**Trecho da página**
◇ ◇ ◇ ◇ ◇ ◇ ◇
Do UOL, em São Paulo

13/12/2014 06h00

Por uma daquelas ironias inexplicáveis do destino, Fagner e Zé Ramalho jamais haviam gravado um disco juntos. Acidente de percurso que os amigos, vizinhos e parceiros de violadas desde os anos 1970 acabam de colocar por terra com "Fagner e Zé Ramalho Ao Vivo".

Gravado em três noites no Teatro Net Rio, em julho, o álbum acústico celebra as lembranças e o legado de uma dupla de sotaque nordestino Fagner é cearense; Zé, paraibano que ajudou a “descaretar” uma até então reverente música popular brasileira, muito voltada a si mesma e à construção de seus próprios mitos.

“Nossa geração mostrou como era possível fazer música brasileira com influências não só do Brasil. Principalmente por causa do pop. A gente ouvia muito Beatles, música progressiva. Nós demos essa contribuição, que hoje é só o que se faz por aí”, diz Fagner em entrevista por telefone ao UOL.
◇ ◇ ◇ ◇ ◇ ◇ ◇
**Objetivo 1**
Nos registros, pegue as linhas que vão da que contém "What do you see at coordinates (1287, 72)" até a que contém "I want to click on 'Tweets" e escreva essas linhas como uma lista JSON de strings, uma string por linha.

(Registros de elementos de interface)
◇ ◇ ◇ ◇ ◇ ◇ ◇
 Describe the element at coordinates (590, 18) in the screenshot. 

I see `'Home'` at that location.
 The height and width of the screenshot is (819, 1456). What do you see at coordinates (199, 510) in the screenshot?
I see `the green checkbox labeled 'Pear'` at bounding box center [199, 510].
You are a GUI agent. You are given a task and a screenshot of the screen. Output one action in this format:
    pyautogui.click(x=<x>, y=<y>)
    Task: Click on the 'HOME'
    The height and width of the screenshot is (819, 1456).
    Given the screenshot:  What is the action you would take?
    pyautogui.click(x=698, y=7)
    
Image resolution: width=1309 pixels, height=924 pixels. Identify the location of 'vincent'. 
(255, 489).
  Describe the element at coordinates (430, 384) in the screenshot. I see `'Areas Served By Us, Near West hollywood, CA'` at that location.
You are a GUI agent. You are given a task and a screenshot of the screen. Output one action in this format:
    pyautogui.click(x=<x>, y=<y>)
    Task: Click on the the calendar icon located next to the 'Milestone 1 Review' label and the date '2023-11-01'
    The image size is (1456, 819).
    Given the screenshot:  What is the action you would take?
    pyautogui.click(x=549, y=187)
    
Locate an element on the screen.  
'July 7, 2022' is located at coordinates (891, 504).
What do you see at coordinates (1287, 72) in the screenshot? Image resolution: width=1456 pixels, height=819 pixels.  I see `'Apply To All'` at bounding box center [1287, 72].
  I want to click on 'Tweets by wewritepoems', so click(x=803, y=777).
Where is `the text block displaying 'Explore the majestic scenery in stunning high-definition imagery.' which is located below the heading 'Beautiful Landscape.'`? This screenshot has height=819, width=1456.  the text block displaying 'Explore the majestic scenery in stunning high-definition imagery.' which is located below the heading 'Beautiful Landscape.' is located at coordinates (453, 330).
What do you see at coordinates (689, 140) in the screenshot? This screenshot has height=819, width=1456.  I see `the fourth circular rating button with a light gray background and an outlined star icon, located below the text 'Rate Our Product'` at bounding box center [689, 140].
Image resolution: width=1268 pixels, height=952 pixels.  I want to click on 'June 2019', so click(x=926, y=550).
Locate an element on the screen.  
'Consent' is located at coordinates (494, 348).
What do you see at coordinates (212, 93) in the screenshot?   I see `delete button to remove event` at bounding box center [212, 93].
◇ ◇ ◇ ◇ ◇ ◇ ◇
**Objetivo 2**
No trecho sobre Fagner e Zé Ramalho, quais são todas as palavras ou expressões usadas para dizer o que os dois são um do outro?

**Resposta completa 1**
[
  "What do you see at coordinates (1287, 72) in the screenshot? Image resolution: width=1456 pixels, height=819 pixels.  I see `'Apply To All'` at bounding box center [1287, 72].",
  "  I want to click on 'Tweets by wewritepoems', so click(x=803, y=777)."
]

**Resposta completa 2**
- amigos
- vizinhos
- parceiros de violadas